Here is what Bicknell wrote (page 31):It was almost impossible to find rests for our rifles (average weight was 25-35 pounds) in the swampy woods, and the trees and underbrush being in full leaf, we had to approach within pistol shot of the breastworks to use our eyes, or rifles with effect. We were furnished with Colt Navy revolvers which we found handy to use but quite an addition to our burden
It was not until the Battle of Fair Oaks that Bicknell and his comrades were forced to abandon their target rifles and use the Colt Revolvers (page 37)
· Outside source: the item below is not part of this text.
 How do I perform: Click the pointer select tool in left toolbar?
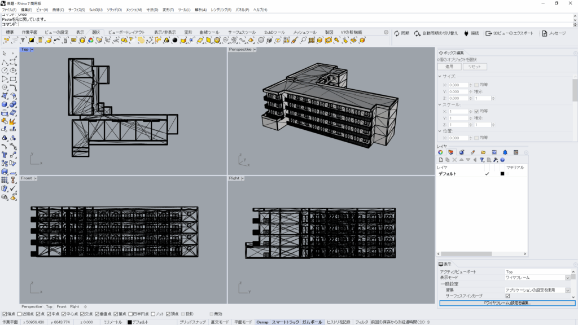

The Sharpshooters were put in the rear of a section of Kirby's Battery, with orders to advance with revolvers and retake the guns if they should be captured. The enemy made three separate charges through the woods at the corner of the path the two guns stood, Jeff Davis is said to lead one of the charges in person; but it mattered not who led against the murderous fire of Gorman's brigade and Kirby's battery that night. We had no chance to retreat from the overwhelming force thrown against us except into the swift deep river at our back. Each time as the yelling mass neared the guns--and once I saw them lay their hands upon them--the Sharpshooters rose to their feet and bent forward for the spring with revolvers cocked and muscles strained in their utmost tension, and, each time, as they recoiled in disorder, we sunk down again upon the ground trembling in every limb from the relaxation of the terrible strain.
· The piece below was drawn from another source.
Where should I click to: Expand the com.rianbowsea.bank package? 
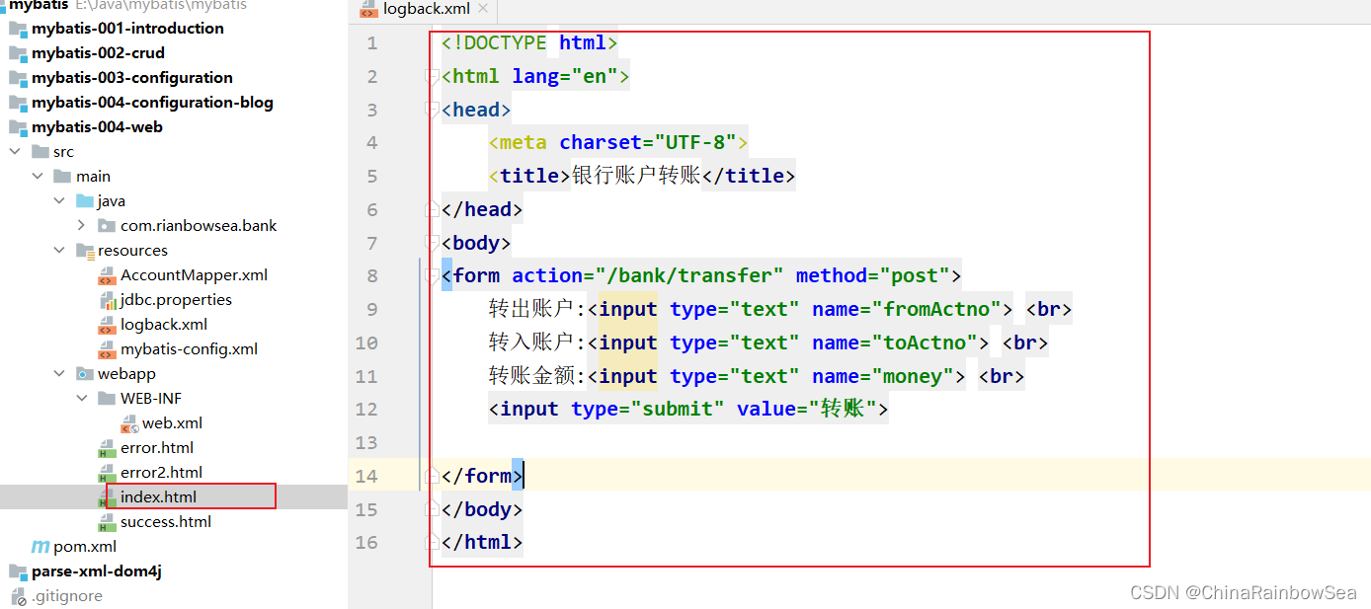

On page 46 Bicknell reports: When we started from Harrison's Landing to march to Fortress Monroe, we put the Captain and Lt. Berry, the guns, revolvers and everything, but our knapsacks, haversacks and canteens aboard the teams, for McClellan did not forget his promise
Page 47 We saw no more of our telescopic rifles and revolvers. After arriving in Alexandria, the men formally invited me to lead them in refusing to take Sharps rifles, or even to serve longer, except on the conditions of our enlistment....I politely refused to end my life as the leader of a mutiny
After a few days we were marched into a short cross street, in front of a long low building, in Alexandria or Georgetown, and, while cannioneers stood with lighted matches beside their guns, and at one end of the street, a company of cavalry with drawn sabers stood ready to cut off our retreat from the other end, we were forced to take the Sharps rifles
It's amusing for us 'Berdans' to see that the Andrews Sharpshooters were literally given no options but to take up the same Sharps rifles that the USSS had petitioned everybody from President Lincoln, The Commander of the Army, Geo. B. McClellan and their State Reps on down to get the very same Improved Sharps rifles.
Copies of Bicknell's 'The Sharpshooters' can be obtained from the Massachusetts Historical Society. A great read for those who are interested in the 'Other Sharpshooters'.